Storia della Cascata

Storia della Cascata

In questa pagina vi portiamo con noi alla scoperta della storia della Cascata delle Marmore, la più alta cascata artificiale d’Europa, in un viaggio tra diversi periodi storici e una leggenda popolare tramandata di generazione in generazione.

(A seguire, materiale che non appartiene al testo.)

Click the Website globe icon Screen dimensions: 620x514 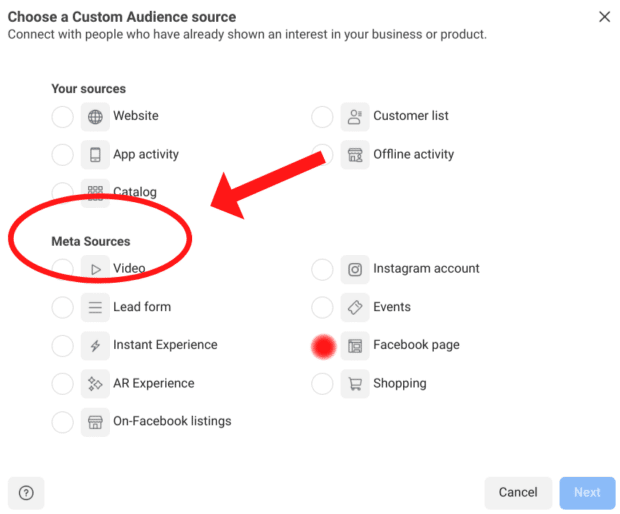(95, 116)
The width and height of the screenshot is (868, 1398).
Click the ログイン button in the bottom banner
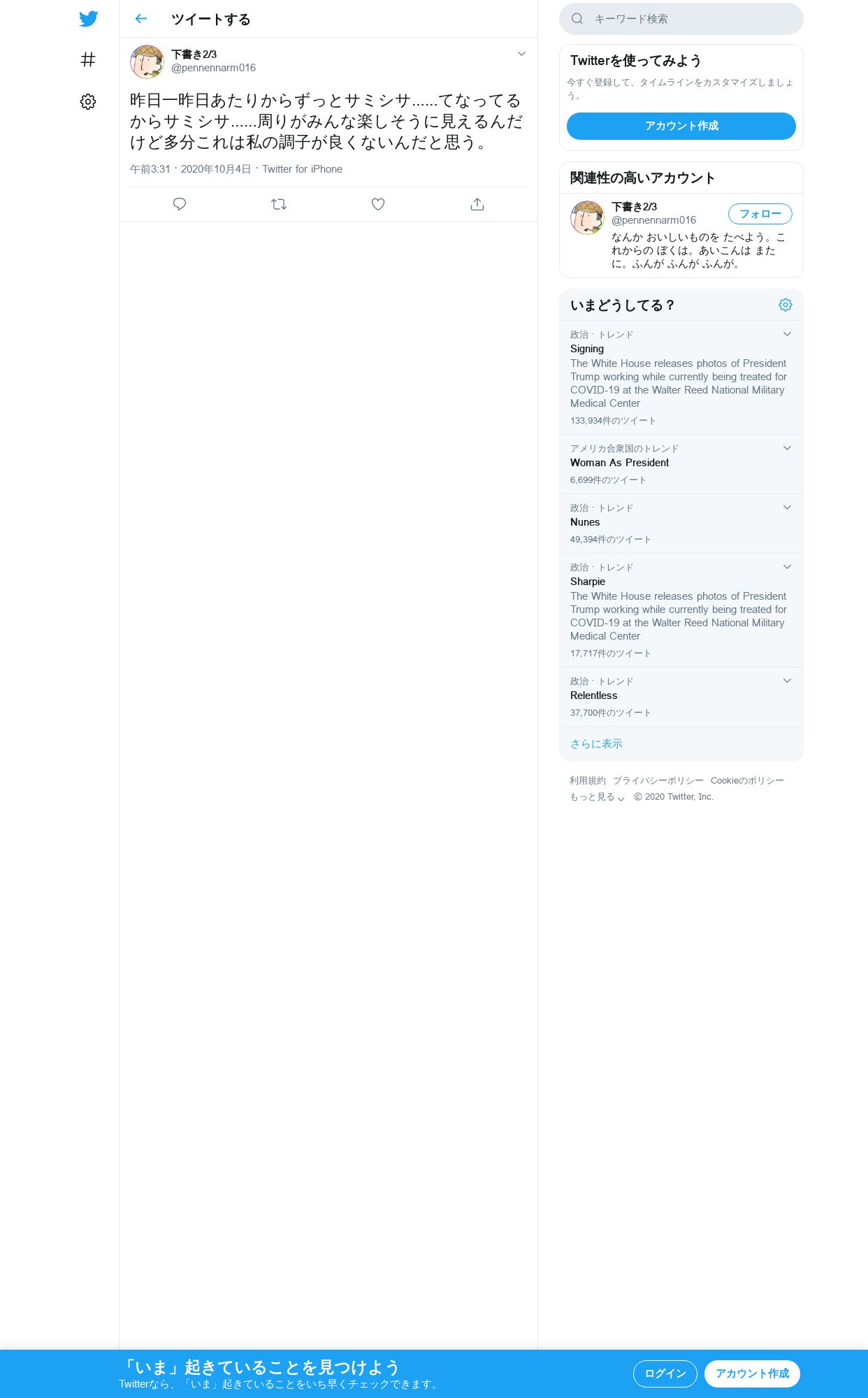(665, 1374)
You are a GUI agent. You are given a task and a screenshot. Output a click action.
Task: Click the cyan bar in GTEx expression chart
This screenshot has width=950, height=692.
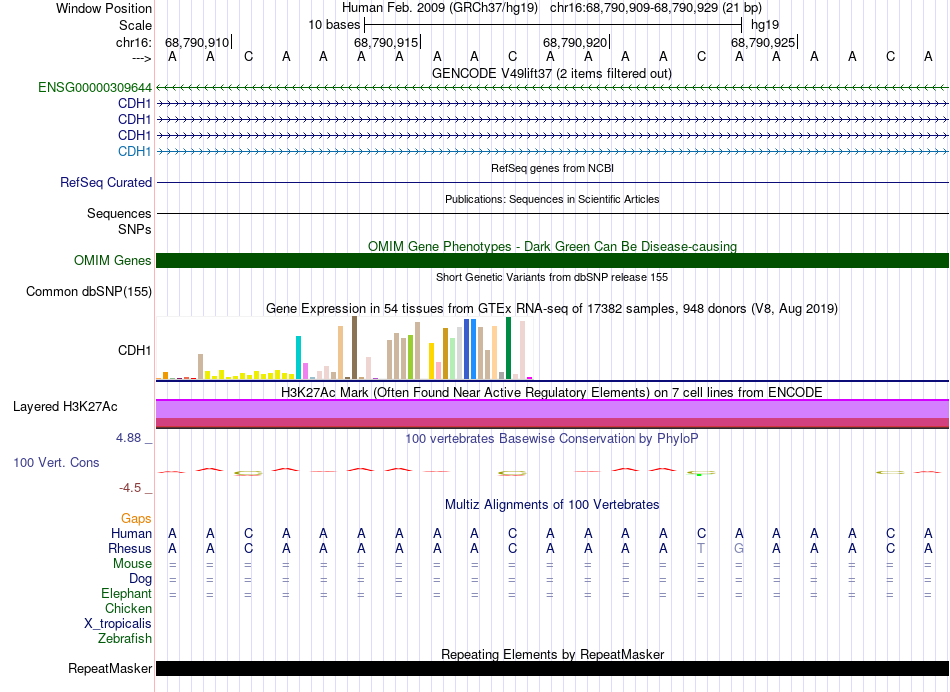(299, 357)
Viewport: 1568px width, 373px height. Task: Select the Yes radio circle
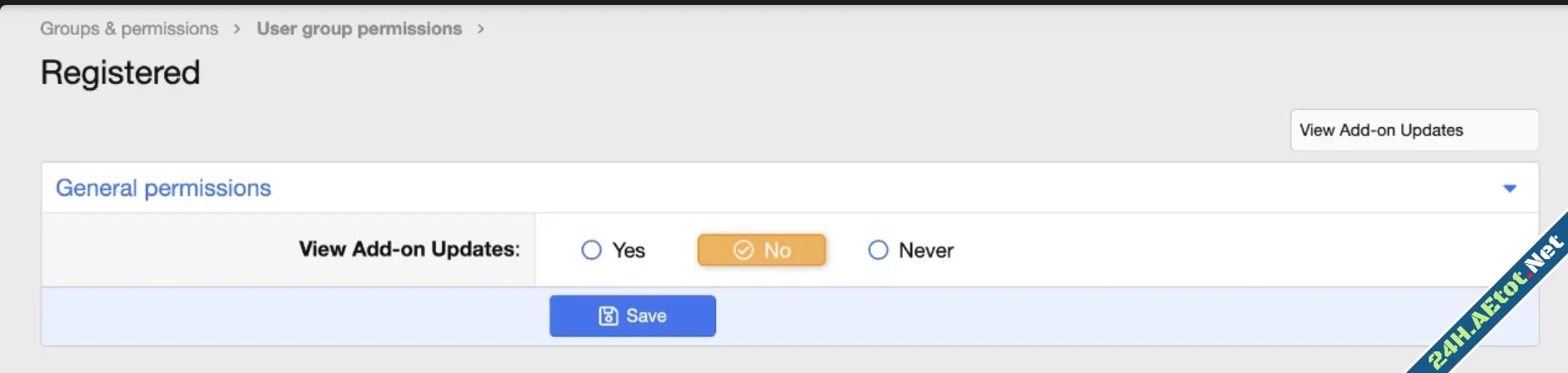point(591,250)
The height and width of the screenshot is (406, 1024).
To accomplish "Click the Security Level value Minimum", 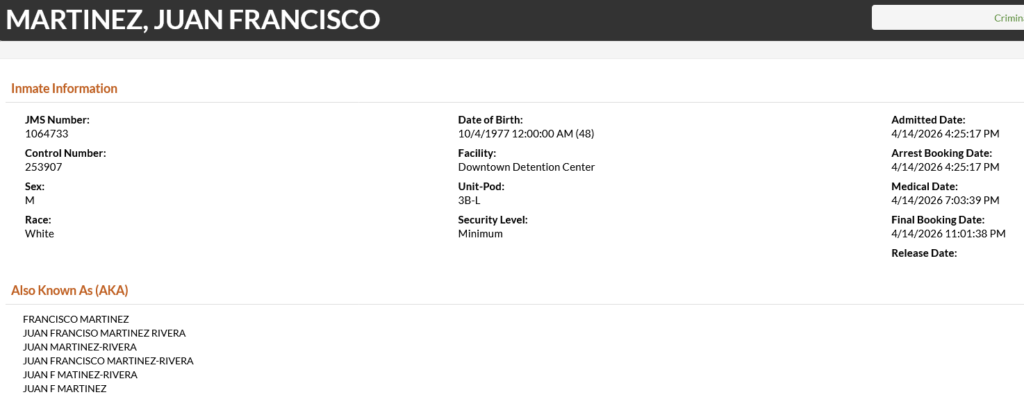I will (x=480, y=233).
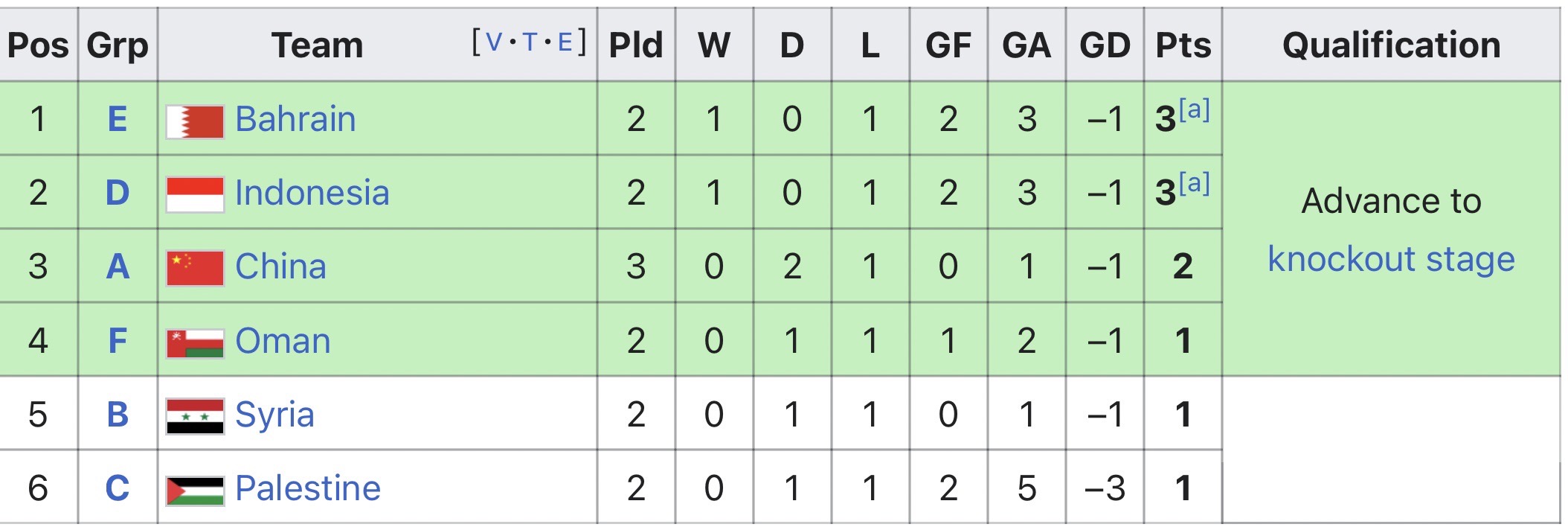Click the V view template link
1568x530 pixels.
tap(493, 42)
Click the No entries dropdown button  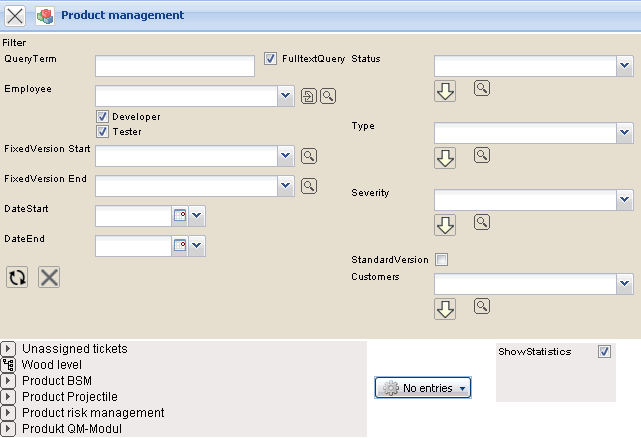tap(422, 388)
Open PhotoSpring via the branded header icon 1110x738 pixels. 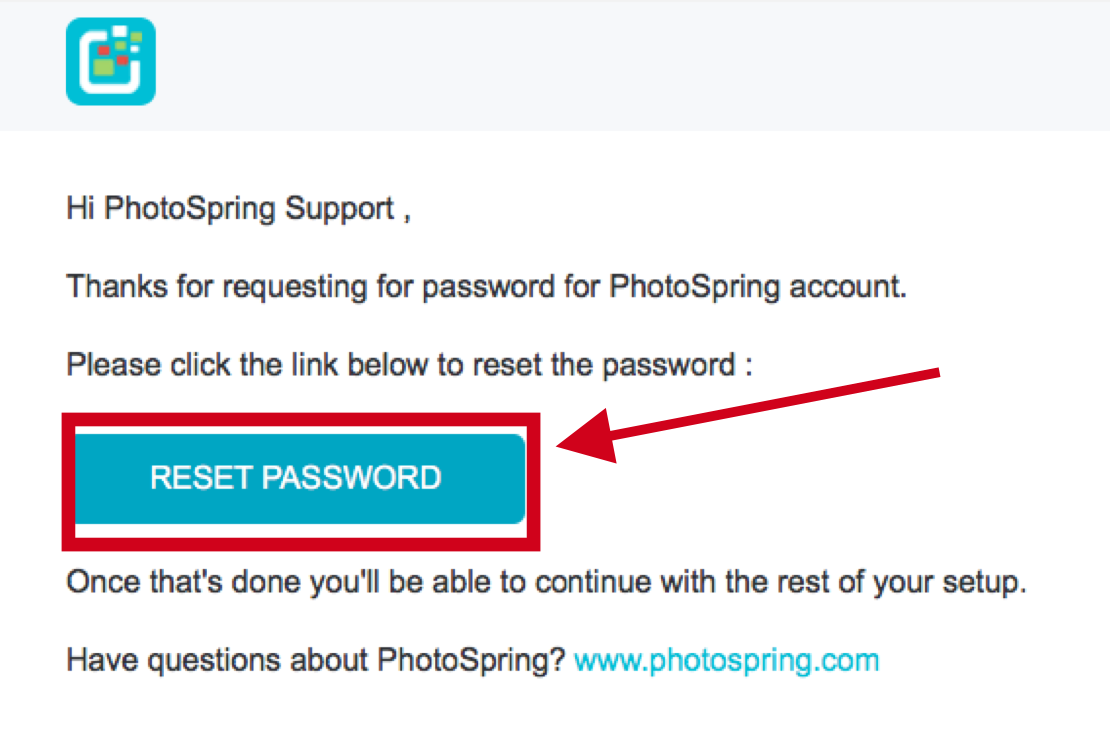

La storia della Cascata in sintesi

  • Nel 271-72 a.C il console romano Curio Dentato ordinò la costruzione del Cavo Curiano, un canale che aveva l’obiettivo di far defluire le acque in direzione del salto delle Marmore, facendole precipitare così direttamente nel fiume Nera;
  • Nel 54 a.C. il Senato Romano affronta il problema dell’enorme quantità d’acqua trasportata dal Nera durante le piene del Velino, che minacciava Terni, senza tuttavia arrivare ad una soluzione del problema. Rieti era rappresentata da Cicerone, Terni da Quinto Ortensio Ortalo;
  • Nei successivi secoli, a causa delle continue inondazioni delle campagne circostanti di Terni e Rieti, ci furono numerose modifiche ai canali (Cavo Reatino, Cavo Clementino, Cavo Paolino), che tuttavia non risolsero i problemi esistenti.
  • Nel 1787, su ordine di Papa Pio VI, l’architetto Andrea Vici operò direttamente sui balzi della cascata, dandole l’aspetto attuale e risolvendo finalmente la maggior parte dei problemi;
  • Nel XIX secolo si iniziò a sfruttare la forza motrice dell’acqua con l’obiettivo di generare energia. Nel 1896 le neonate acciaierie ternane iniziarono ad alimentare i loro meccanismi sfruttando circa 2 metri cubi di acqua provenienti dal Cavo Curiano;
  • Negli anni successivi le acque vennero utilizzate anche per la produzione di energia idroelettrica, cosa che viene effettuata anche al giorno d’oggi.

La leggenda popolare

Sulle origini della Cascata delle Marmore c’è una leggenda popolare, tramandata di generazione in generazione. La storia ha ispirato l’artista Ester Grossi nella realizzazione del murale “Fall – La leggenda del Nera e del Velino“, situato al centro del paese di Marmore e ufficialmente inaugurato nel 2021.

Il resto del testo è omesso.